Diagonal normal identification with guide

When running the SVI with the below guide, it is mentioned it is DiagNormal.

def guide(is_cont_africa, ruggedness, log_gdp):
    a_loc = pyro.param('a_loc', torch.tensor(0.))
    a_scale = pyro.param('a_scale', torch.tensor(1.),
    sigma_loc = pyro.param('sigma_loc', torch.tensor(1.),
    weights_loc = pyro.param('weights_loc', torch.randn(3))
    weights_scale = pyro.param('weights_scale', torch.ones(3),
    a = pyro.sample("a", dist.Normal(a_loc, a_scale))
    b_a = pyro.sample("bA", dist.Normal(weights_loc[0], weights_scale[0]))
    b_r = pyro.sample("bR", dist.Normal(weights_loc[1], weights_scale[1]))
    b_ar = pyro.sample("bAR", dist.Normal(weights_loc[2], weights_scale[2]))
    sigma = pyro.sample("sigma", dist.Normal(sigma_loc, torch.tensor(0.05)))
    mean = a + b_a * is_cont_africa + b_r * ruggedness + b_ar * is_cont_africa * ruggedness

Can someone please explain, how we came to the conclusion? I am new to the domain.

We say this is a “diagonal normal” guide because the learned posterior is independent across the different variables a, bA, bR, bAR, sigma, that is their posterior joint covariance is a diagonal matrix. Alternatively we could have encoded a multivariate normal guide, either automatically using AutoMultivariateNormal or manually encoding a covariance structure, e.g. here’s a simple non-diagonal guide over two variables a and b:

def guide():
    loc = pyro.param("loc", torch.zeros(2))
    scale_tril = pyro.param(
        "scale_tril", torch.eye(2), constraint=constraints.lower_cholesky
    a = pyro.sample("a", dist.Normal(loc[0], scale_tril[0,0]))
    b = pyro.sample(
        "b", dist.Normal(loc[1] + a * scale_tril[1,0], scale_tril[1,1])

whereas the diagonal guide had no posterior dependencies between random variables, this guide has b depending on a via a * scale_tril[1,0].

More generally guides can have non-Gaussian posteriors with arbitrary dependency.

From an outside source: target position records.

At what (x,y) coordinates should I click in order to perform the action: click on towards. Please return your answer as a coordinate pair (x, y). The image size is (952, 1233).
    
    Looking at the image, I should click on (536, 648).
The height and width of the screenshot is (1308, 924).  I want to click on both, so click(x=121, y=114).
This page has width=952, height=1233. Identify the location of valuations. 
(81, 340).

this is a great explanation. and thanks for sharing the non-diagonal code as well. Just to clarify something, it would have been non-diagonal even if the term for b would have been the following:

b = pyro.sample(
        "b", dist.Normal(loc[1] + a , scale_tril[1,1])

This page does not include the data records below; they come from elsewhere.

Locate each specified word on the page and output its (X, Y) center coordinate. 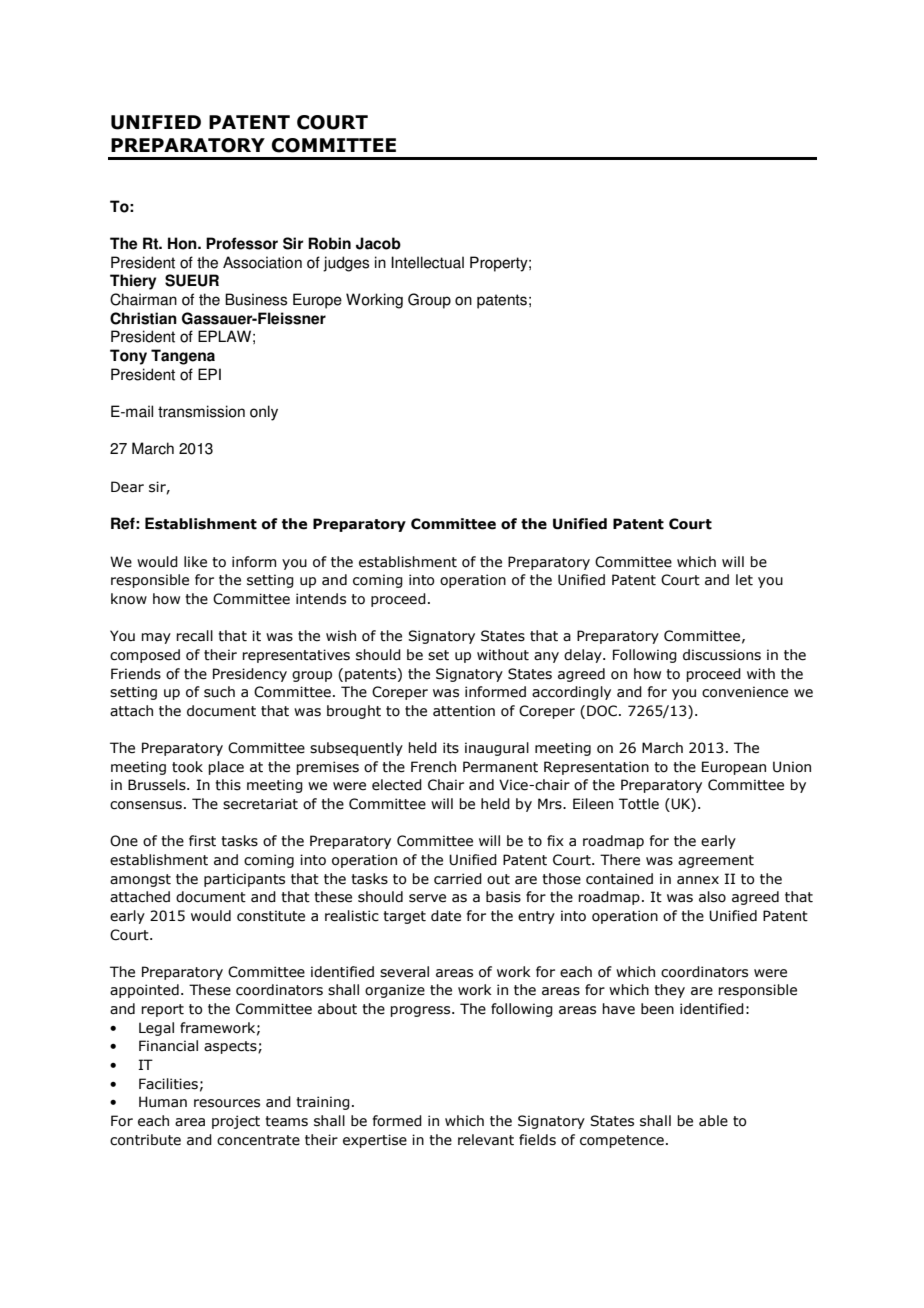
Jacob (378, 243)
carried (458, 879)
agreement (716, 861)
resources (227, 1103)
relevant (486, 1140)
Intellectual (427, 262)
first (202, 841)
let (744, 580)
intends (321, 599)
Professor (242, 243)
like (195, 562)
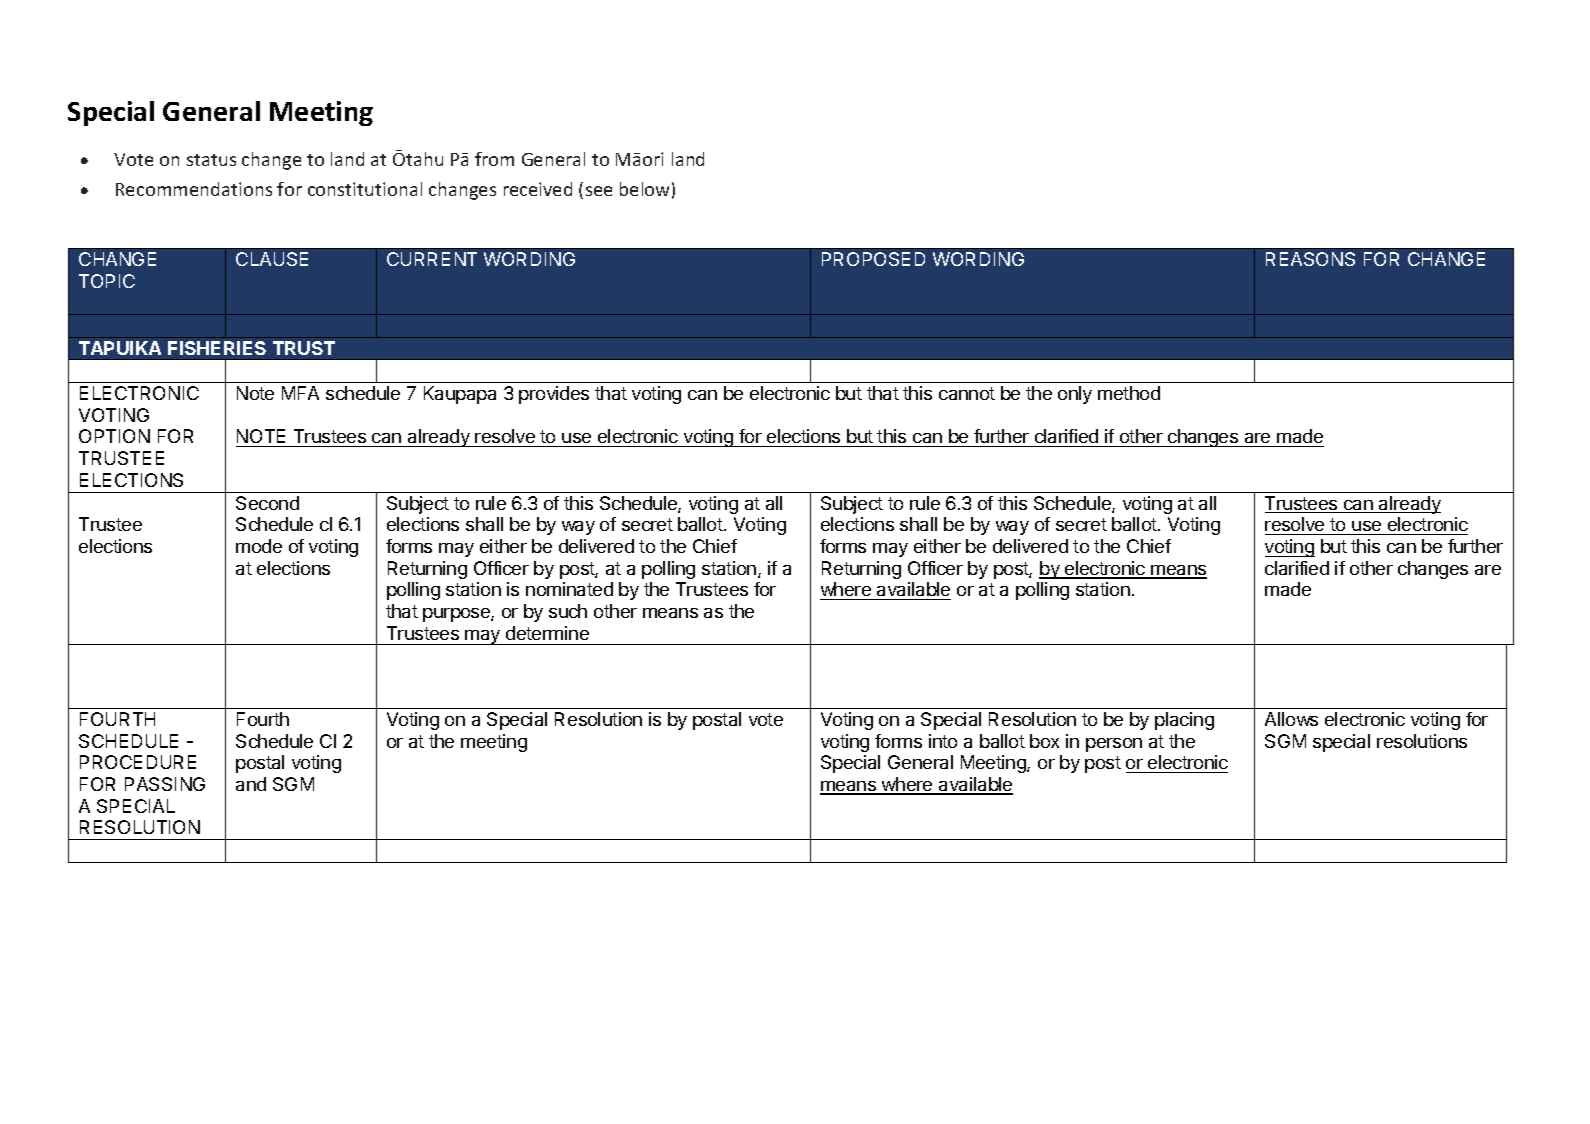 This page has height=1124, width=1590. I want to click on such, so click(568, 611).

Is this understanding correct?

That’s correct, that would also have been non-diagonal, just not learnably multivariate. Actually it’s pretty common to use such tricks in guides or even reparametrizing models, e.g. in non-centering transforms where a local variable is known to have prior mean equal to some global variable.